A lo largo de los milenos transcurridos desde la batalla de Corrin, el linaje Harkonnen se había ganado una merecida reputación de crueldad, pero Dmitri había sido mucho menos duro que la mayoría de sus antecesores. Daphne, su segunda esposa, le había ablandado considerablemente. Más adelante, Dmitri cambió de manera manifiesta, reía de buena gana, demostraba el amor por su nueva esposa y dedicaba mucho tiempo a su hijo menor Abulurd. Hasta quería al retrasado mental Marotin, cuando anteriores generaciones de Harkonnen habrían acabado con la vida del niño en un simulacro de piedad.

Por desgracia, cuanto más afectuoso se volvía Dmitri, más despiadado se mostraba su hijo mayor Vladimir, como en respuesta. La madre de Vladimir, Victoria, había hecho todo lo posible por inculcar un ansia infinita de poder en su hijo.

Somos tan diferentes.

Mientras meditaba, concentrado en los colores cambiantes de las llamas de las velas, Abulurd no se arrepintió de haberse negado a seguir los pasos de su hermanastro. Carecía de corazón y estómago para llevar a cabo las atrocidades que tanto deleitaban al barón.

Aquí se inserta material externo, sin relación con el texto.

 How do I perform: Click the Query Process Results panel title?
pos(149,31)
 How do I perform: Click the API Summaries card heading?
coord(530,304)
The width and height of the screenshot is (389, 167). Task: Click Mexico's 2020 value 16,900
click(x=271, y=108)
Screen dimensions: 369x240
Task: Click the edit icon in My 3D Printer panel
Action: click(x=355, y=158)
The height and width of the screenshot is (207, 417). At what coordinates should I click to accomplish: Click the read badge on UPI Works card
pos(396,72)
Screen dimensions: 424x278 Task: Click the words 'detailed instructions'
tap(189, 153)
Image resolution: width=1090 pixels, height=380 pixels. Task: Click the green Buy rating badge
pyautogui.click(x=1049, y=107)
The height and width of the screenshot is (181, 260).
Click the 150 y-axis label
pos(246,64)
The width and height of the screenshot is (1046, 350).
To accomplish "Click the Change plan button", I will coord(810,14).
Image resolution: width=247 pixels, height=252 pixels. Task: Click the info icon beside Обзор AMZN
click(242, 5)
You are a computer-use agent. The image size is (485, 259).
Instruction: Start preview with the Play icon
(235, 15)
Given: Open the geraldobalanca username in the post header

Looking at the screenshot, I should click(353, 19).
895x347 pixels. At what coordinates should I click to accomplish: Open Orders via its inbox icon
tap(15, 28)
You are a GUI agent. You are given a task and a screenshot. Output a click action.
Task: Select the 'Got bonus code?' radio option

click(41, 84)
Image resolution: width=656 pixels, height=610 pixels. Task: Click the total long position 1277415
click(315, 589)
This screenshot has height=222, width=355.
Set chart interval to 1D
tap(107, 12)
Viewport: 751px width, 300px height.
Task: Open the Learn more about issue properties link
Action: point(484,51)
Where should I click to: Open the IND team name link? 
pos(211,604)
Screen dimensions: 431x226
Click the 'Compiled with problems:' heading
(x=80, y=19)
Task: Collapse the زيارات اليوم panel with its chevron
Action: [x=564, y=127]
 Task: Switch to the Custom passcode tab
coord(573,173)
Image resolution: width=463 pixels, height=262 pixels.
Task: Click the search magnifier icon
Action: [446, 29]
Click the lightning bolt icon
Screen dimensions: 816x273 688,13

Mientras escuchaba las vibraciones lejanas de la música de los monjes, Abulurd pensó en su árbol genealógico. Nunca había entendido por qué su padre le había puesto el nombre de Abulurd, un nombre teñido de desprecio e infamia desde el desenlace de la Jihad Butleriana. El primer Abulurd Harkonnen había sido repudiado por cobardía después de la batalla de Corrin, caído para siempre en desgracia.